Exercise description: Across the listing below, work out how many lines include the word "agent". Give the number alone.

Record extracts:
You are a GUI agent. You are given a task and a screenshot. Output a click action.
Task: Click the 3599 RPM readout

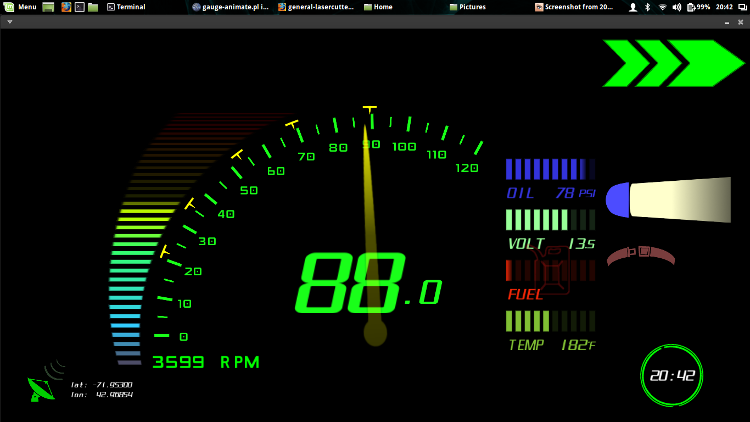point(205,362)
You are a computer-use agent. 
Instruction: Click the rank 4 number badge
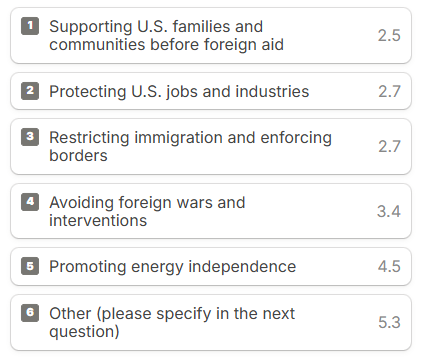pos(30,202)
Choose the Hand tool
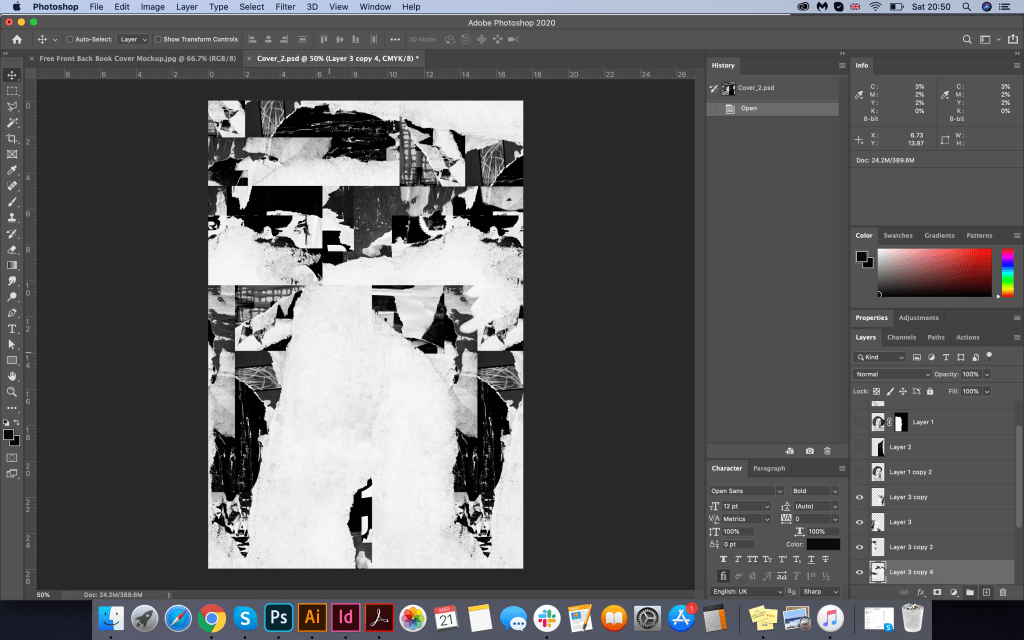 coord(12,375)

...

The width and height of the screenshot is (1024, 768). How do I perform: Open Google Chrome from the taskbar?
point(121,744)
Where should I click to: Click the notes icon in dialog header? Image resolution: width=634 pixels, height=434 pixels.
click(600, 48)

* * *

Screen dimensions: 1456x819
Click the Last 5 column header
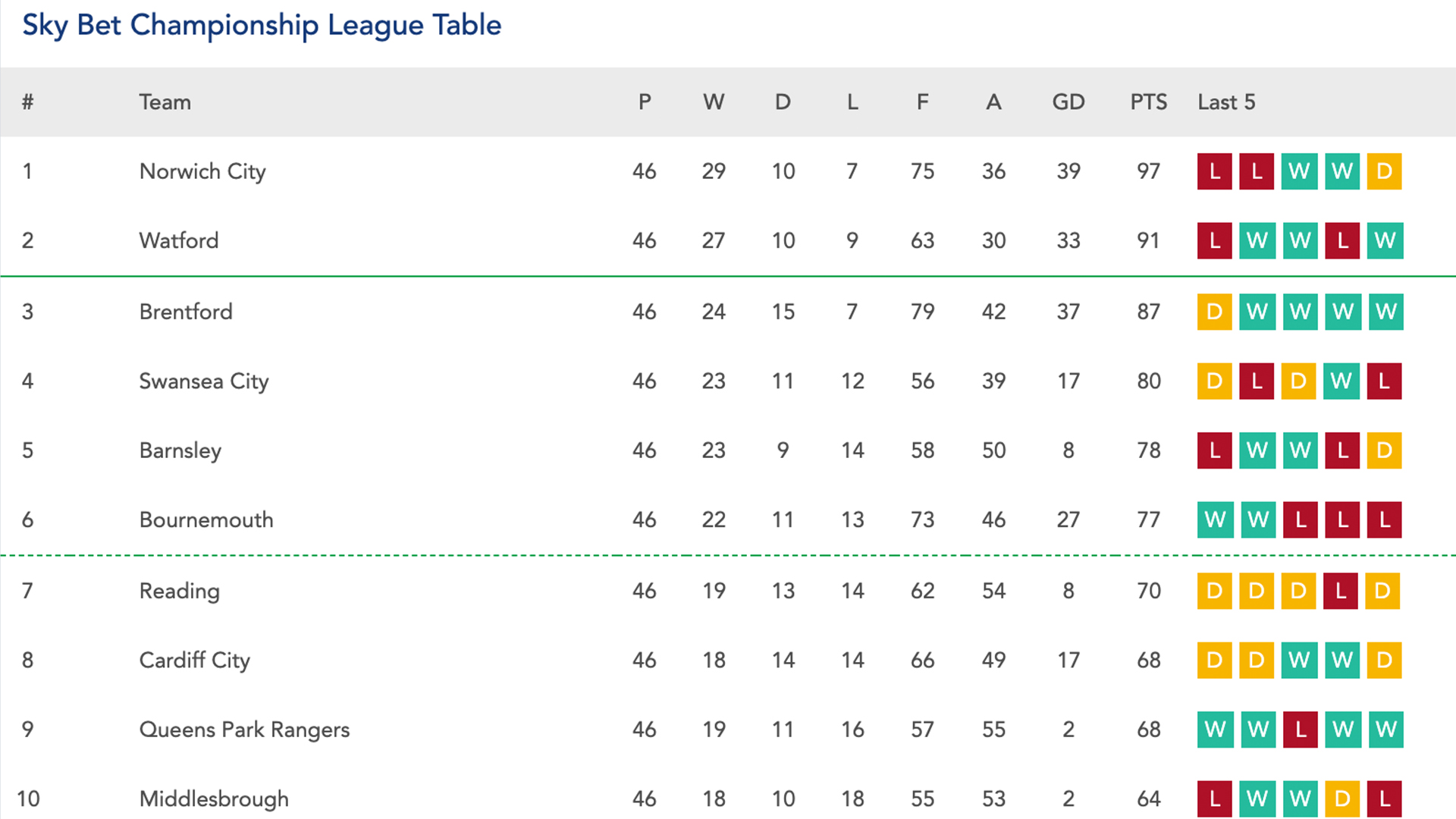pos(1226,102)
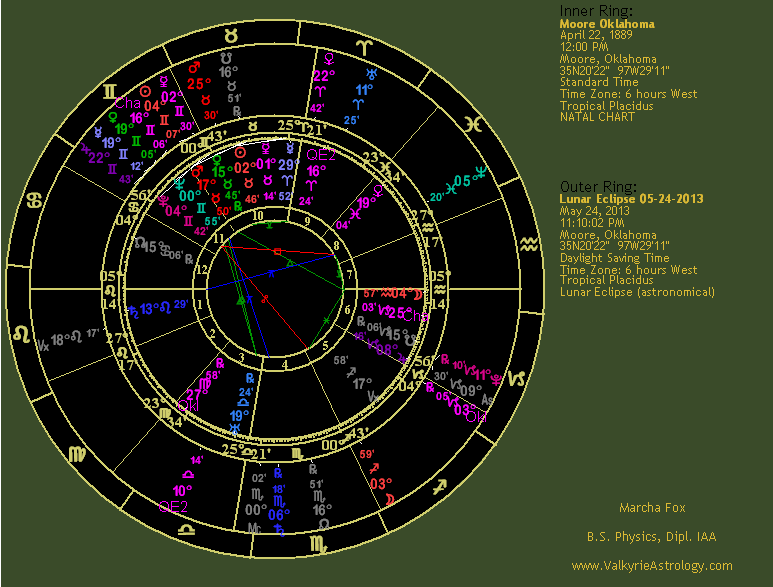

Solution below: 2